Dabei waren solche Perlen wie The Great Giana Sisters, RockNRoll, Turrican, X-Out, Katakis etc. Oder hat auch jemand damals das Listing von "Shades" von Chris Hülsbeck aus der 64er abgetippt??? 

Auf den unten aufgeführten Links findet Ihr Remixes einiger bekannter Spiele. 
Wen es interessiert (und ich hoffe nicht gegen irgendwelche Forumregeln zu verstossen) sollte hier mal vorbeisurfen:

C64
http://www.remix64.com

Amiga
http://amigaremix.com/

Besonders angetan hat es mir "Great Giana Sisters" von machinae supremacy. Das ist ne Hardrockversion vom Intro von The Great Giana Sisters..... Anlage voll aufdrehen... ist echt der Hammer. 

Gibt es hier noch andere Verrückte wie mich???
mfg
Silvecio


----------



## Gast1654636202 (12. Februar 2008)

Du hast mir grade eine Zeitreise ermöglicht  Danke dafür. Auch hätte ich nicht gedacht das ich jemals wieder die Worte:"Another visitor, stay a while, stay forever..." 
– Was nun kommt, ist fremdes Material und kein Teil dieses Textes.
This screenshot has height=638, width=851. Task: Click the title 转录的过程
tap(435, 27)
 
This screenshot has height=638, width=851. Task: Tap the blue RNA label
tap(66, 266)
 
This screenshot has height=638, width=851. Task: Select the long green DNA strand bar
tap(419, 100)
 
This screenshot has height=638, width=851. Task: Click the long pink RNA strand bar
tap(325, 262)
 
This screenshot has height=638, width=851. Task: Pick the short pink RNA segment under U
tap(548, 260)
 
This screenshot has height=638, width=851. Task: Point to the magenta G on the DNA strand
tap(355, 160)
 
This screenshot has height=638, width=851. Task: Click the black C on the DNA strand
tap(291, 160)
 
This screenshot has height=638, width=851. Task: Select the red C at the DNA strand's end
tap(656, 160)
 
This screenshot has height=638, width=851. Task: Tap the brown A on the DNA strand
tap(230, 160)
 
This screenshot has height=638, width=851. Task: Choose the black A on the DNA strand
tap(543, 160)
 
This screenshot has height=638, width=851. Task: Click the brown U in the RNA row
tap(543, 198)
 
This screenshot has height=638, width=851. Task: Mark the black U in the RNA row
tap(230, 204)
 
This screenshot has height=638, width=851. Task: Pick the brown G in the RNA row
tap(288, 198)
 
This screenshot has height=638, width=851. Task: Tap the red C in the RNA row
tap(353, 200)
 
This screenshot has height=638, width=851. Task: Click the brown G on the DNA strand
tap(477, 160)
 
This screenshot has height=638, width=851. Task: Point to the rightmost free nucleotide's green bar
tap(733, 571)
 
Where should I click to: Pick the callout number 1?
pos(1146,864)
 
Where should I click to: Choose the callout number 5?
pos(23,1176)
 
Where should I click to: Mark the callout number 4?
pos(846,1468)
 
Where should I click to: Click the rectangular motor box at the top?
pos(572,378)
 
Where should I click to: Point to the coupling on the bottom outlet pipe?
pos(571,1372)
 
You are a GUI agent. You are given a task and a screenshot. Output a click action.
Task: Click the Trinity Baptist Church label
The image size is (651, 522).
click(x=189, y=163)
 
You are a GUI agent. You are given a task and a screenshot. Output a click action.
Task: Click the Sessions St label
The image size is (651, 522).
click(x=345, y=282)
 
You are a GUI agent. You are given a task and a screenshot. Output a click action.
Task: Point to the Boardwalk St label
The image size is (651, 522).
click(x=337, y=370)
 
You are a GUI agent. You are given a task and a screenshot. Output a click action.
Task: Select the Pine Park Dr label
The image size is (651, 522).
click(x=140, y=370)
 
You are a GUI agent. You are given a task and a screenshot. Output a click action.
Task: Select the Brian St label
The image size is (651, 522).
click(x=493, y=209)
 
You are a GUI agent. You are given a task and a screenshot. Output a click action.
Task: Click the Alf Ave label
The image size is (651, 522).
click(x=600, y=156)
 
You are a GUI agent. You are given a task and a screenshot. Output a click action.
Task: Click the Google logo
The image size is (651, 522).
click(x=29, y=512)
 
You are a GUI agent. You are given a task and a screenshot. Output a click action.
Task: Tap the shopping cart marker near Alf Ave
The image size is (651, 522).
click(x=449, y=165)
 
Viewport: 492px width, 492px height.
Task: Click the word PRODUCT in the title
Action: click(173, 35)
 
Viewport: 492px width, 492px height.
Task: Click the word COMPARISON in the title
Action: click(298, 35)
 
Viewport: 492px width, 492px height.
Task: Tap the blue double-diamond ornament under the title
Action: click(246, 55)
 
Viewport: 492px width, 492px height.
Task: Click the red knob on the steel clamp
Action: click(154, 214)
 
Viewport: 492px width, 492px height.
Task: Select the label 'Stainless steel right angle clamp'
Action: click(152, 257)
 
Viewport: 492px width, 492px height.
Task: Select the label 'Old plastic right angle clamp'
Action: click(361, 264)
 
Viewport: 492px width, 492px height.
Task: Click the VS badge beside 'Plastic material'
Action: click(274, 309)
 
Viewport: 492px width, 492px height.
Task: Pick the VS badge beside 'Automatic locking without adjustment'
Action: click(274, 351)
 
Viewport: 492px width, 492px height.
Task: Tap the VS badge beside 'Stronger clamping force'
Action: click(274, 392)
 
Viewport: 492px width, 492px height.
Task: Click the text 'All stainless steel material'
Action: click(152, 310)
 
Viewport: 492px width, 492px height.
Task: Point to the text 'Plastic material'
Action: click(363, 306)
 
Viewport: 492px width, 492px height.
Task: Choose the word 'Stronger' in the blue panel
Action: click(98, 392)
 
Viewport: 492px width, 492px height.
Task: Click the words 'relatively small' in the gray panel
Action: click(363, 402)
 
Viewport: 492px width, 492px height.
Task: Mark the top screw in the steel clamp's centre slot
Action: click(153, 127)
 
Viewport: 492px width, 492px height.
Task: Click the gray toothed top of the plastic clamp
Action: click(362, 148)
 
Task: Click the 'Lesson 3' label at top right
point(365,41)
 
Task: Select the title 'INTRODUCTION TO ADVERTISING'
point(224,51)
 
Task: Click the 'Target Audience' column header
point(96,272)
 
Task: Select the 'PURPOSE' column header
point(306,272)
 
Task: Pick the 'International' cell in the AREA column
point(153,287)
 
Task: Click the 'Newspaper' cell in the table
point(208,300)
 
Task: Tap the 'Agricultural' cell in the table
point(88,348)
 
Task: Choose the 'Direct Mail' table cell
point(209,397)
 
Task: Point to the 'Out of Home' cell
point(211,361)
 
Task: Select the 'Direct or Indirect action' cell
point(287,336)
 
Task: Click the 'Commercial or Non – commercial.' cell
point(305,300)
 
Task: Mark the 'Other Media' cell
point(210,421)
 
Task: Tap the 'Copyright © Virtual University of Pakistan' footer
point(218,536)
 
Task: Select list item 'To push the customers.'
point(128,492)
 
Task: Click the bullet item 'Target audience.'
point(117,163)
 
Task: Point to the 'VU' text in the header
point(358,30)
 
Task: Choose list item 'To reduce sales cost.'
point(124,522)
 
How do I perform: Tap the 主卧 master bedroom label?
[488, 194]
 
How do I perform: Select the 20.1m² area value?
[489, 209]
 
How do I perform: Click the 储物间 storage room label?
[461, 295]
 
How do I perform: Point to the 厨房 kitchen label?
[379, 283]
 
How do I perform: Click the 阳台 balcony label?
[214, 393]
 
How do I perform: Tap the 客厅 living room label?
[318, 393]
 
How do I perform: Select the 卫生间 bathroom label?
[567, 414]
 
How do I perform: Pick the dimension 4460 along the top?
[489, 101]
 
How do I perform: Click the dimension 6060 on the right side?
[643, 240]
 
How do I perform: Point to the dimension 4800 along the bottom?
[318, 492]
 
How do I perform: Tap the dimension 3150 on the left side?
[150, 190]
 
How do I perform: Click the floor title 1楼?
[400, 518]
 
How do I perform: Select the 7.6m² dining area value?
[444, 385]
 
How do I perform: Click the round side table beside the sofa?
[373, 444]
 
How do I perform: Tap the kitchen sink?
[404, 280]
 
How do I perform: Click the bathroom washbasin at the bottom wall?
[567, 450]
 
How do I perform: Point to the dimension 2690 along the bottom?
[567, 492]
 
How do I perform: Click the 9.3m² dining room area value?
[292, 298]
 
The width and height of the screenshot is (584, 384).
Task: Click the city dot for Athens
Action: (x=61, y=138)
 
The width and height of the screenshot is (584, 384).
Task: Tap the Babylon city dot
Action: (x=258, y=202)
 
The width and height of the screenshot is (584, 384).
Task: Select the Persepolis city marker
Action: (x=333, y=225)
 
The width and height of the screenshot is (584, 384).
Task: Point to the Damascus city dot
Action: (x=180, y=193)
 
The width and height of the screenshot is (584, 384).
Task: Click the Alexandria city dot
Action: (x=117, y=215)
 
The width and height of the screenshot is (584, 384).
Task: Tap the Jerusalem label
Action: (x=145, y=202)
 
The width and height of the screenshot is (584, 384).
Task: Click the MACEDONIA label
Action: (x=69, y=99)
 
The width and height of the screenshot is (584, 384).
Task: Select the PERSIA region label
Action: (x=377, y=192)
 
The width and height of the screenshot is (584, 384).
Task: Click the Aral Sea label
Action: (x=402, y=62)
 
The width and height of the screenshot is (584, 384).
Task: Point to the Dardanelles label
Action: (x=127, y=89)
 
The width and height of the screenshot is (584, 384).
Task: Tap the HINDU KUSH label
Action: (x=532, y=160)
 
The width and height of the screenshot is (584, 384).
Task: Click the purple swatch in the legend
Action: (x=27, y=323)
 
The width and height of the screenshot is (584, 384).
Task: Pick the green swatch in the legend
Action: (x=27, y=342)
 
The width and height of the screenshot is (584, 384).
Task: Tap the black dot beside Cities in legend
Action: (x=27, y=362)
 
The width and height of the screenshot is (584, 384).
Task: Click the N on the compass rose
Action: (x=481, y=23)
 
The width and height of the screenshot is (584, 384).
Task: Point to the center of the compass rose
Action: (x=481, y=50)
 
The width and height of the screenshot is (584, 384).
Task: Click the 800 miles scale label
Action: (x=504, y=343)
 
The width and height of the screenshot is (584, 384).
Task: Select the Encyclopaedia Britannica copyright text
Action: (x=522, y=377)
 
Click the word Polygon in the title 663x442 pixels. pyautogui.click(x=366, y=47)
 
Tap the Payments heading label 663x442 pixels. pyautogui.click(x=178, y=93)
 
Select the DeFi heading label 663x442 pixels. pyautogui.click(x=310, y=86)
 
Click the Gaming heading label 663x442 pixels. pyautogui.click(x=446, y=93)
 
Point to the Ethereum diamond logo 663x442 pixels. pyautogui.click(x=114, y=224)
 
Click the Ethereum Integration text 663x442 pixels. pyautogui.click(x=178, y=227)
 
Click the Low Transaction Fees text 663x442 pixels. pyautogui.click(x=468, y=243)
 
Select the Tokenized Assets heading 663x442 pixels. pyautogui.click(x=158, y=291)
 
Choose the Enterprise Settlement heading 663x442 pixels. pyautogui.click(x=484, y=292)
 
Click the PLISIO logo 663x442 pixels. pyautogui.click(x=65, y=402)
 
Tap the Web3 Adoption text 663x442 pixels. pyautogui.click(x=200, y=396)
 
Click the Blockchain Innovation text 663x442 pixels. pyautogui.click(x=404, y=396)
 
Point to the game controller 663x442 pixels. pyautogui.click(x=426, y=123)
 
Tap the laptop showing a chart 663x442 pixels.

PS: Die Sisters sind wirklich super remixed. Höre sie grade.


----------



## riedochs (13. Februar 2008)

Muss ich mir heut Abend direkt mal reinziehen


----------



## Adrenalize (13. Februar 2008)

http://remix.kwed.org wäre noch eine weitere Portal seite für Remixes.
Es gibt übrigens auch ein C64 Webradio, genannt Slay Radio 
Da kann man sich teilweise sogar Titel wünschen. 

Meine Favoriten-Remixes:
Artura(Dublin Delight Mix) von Makke
*R-Type (Doppelganger Summer Remix) von Lagerfeldt*
Comic Bakery (feat Hanna Kappelin & Morpheus) von o2
Great Gianna Sisters von machinae supremacy
*Outer Space (Spaceboost Remix) von Sonic Wanderer*
Kung-Fu Master (Surf mix) von dor-x
Ocean Loader V2 von Instant Remedy


----------